Individuals and families who receive Disaster Recovery Case Management Services access and use resources and support that build on their strengths and meet their service needs.

Definition

Disaster Recovery Case Management services are designed to stabilize the living conditions of service recipients who are victims of disaster, the goal being to re-establish their pre-disaster status to the greatest extent possible. It involves fundamental case management practices such as planning, securing, coordinating, monitoring, and advocating for unified service goals with organizations and personnel working in close partnership with individuals and families served. Disaster Recovery Case Management services also include practices that are unique to service delivery in the aftermath of natural disasters, incidents of mass violence, and other major public emergencies. These services are delivered under difficult environmental conditions that typically result in loss of physical and technological infrastructure, disruption of operations, and other substantial communication, record keeping, coordination, and efficiency challenges. Distinct service delivery challenges are associated with the influx and simultaneous deployment of local, regional, state and federal assistance. Services may be delivered within, or separate from, a multi-service organization.

Update:

  • Revised Standard - 10/17/17
    A new note was added to highlight DRCM activities around mass violence.

Interpretation: Although primary or short-term disaster case management is focused on emergency relief such as food, clothing, shelter, and information and referral, organizations and programs should provide or coordinate service to address long-term recovery needs as well. 

Research Note: Recent studies show that incidents of mass violence and terrorism in the United States have been steadily increasing since 2007. Victims of these manmade disasters have been found to exhibit prolonged rates of recovery and distinct behavioral health needs.
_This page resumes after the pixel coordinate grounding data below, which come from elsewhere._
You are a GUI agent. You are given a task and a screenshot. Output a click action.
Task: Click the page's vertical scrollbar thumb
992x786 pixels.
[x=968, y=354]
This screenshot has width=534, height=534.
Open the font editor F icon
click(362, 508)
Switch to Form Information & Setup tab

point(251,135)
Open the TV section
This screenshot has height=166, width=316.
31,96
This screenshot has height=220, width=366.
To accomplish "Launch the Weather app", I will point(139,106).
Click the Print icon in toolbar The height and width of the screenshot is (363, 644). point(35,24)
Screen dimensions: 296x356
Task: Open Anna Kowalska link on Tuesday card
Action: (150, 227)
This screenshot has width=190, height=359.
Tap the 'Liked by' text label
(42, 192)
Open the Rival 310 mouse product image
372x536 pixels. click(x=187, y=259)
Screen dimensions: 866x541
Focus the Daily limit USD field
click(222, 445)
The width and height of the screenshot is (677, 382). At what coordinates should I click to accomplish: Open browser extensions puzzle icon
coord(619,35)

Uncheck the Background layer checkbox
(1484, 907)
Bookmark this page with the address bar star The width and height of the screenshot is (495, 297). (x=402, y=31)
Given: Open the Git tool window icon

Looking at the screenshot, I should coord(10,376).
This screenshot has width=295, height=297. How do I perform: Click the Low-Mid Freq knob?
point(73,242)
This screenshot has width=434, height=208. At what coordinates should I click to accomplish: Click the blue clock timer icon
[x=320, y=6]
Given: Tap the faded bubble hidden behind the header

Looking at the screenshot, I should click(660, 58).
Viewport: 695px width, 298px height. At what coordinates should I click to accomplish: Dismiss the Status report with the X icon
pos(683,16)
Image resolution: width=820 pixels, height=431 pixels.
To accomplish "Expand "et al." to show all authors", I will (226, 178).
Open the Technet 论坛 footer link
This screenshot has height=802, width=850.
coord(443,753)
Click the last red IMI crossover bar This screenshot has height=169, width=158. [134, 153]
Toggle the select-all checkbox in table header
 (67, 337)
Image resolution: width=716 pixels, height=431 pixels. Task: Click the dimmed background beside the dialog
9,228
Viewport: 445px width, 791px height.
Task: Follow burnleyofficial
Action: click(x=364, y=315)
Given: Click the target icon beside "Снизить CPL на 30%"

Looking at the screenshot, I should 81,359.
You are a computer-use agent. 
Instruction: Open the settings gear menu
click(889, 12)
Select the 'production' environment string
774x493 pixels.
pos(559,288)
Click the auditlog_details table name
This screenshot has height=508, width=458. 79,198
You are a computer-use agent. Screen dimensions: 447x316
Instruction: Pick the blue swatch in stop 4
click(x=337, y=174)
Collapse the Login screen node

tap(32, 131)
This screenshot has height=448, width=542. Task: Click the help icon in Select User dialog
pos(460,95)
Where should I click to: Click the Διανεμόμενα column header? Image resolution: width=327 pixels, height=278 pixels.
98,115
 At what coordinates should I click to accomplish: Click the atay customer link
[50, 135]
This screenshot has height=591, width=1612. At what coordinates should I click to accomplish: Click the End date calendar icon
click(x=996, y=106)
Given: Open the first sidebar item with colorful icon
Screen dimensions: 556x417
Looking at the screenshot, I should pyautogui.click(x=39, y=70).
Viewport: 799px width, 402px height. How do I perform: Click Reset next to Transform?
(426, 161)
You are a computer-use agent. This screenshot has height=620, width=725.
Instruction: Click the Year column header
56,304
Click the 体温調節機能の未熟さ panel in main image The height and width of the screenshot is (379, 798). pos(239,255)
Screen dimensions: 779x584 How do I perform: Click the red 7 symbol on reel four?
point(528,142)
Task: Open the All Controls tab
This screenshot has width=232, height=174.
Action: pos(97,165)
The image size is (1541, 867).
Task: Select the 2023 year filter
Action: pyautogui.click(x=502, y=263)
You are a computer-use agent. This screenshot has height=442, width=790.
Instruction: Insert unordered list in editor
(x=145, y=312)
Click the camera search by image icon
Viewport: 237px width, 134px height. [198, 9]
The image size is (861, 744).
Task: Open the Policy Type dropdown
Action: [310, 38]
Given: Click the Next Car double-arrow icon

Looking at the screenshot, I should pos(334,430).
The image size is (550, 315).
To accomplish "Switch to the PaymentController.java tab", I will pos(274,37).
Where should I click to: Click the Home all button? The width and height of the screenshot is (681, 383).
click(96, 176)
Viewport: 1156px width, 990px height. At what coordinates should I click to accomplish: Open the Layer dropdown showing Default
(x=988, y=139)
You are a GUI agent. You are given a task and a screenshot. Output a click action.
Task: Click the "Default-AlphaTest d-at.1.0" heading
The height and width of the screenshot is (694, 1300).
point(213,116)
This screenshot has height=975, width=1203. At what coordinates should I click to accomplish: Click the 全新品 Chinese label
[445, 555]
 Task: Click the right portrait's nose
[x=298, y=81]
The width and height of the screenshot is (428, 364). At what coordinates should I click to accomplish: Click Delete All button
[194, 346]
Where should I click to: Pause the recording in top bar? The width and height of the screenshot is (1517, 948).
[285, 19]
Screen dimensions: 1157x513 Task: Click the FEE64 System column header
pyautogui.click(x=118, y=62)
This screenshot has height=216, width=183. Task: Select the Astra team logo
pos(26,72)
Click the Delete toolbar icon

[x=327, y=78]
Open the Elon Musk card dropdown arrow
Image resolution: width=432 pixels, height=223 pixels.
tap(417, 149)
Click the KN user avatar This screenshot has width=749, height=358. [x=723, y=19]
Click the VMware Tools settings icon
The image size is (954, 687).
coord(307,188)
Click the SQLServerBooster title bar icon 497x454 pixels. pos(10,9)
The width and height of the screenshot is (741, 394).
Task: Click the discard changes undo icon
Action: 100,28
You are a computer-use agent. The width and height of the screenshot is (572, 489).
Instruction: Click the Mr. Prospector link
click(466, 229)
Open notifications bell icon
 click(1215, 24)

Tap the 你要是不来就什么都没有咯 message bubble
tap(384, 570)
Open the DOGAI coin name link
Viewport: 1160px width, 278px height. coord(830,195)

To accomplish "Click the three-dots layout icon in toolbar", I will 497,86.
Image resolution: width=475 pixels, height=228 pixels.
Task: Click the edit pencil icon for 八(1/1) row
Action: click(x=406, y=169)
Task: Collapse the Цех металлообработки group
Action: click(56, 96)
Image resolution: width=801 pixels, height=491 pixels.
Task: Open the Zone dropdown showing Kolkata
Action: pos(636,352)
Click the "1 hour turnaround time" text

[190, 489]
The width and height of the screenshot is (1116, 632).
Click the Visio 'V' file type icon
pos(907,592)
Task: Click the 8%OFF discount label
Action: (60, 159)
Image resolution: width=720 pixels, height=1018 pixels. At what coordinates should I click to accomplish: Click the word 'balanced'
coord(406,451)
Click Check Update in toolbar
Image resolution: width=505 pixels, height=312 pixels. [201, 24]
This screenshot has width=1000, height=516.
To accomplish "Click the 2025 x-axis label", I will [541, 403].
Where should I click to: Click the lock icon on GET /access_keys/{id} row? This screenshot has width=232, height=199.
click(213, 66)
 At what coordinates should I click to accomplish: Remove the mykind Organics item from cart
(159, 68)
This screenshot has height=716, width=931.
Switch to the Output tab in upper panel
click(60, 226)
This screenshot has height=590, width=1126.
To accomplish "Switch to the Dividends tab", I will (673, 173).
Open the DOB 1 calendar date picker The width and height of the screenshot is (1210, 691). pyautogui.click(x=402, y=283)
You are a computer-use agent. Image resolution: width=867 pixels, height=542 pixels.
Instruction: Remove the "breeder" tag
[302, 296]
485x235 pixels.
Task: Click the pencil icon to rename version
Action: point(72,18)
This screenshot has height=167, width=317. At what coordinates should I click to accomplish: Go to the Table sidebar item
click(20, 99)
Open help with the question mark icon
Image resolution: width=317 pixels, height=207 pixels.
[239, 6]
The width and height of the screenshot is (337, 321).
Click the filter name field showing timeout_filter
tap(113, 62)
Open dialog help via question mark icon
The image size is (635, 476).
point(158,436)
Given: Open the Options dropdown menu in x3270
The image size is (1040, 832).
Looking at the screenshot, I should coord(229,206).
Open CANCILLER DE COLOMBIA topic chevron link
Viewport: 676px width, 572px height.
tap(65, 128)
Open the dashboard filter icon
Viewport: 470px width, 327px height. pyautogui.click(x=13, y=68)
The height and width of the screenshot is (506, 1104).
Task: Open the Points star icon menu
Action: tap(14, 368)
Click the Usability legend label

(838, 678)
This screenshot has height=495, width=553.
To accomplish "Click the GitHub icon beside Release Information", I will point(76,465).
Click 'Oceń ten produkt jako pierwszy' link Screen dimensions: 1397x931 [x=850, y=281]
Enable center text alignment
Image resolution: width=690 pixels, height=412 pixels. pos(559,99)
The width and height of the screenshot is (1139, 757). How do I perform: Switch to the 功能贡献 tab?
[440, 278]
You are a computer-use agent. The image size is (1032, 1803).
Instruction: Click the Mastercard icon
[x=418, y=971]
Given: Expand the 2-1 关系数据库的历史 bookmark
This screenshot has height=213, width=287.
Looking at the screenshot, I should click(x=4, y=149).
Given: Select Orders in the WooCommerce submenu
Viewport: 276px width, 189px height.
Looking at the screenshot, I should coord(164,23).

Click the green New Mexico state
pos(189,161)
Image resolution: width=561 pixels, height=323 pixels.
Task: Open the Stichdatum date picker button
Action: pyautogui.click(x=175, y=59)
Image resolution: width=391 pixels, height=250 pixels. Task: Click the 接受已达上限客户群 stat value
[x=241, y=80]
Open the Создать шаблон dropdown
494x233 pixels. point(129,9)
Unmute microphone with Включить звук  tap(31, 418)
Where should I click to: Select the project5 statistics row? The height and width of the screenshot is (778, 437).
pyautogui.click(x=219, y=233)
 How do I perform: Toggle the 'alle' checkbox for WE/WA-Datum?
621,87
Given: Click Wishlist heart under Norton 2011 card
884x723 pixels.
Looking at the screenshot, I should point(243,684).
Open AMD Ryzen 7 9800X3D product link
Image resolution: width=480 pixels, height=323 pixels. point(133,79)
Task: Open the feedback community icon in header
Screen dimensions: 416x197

To address these issues, federal funding initiatives are incentivizing organizations to enhance their disaster case management services to better address the critical needs that arise as a result of mass violence victimization. Programs are addressing these needs through stronger relationships with primary healthcare providers, and by incorporating suicide prevention efforts, crisis response, and other behavioral health services into their standard case management plans. 

Research Note: Research on case management is, for the most part, focused on specific populations. Additionally, numerous models, approaches, and definitions of case management are present throughout the literature. Generally, case management programs provide assessment, recovery planning, referrals for services, monitoring, and advocacy. Research suggests that case management services may contribute to positive outcomes for older adults, persons with psychiatric disabilities, individuals with substance abuse conditions, and other populations. 

Note: Please see DRCM Reference List for a list of resources that informed the development of these standards.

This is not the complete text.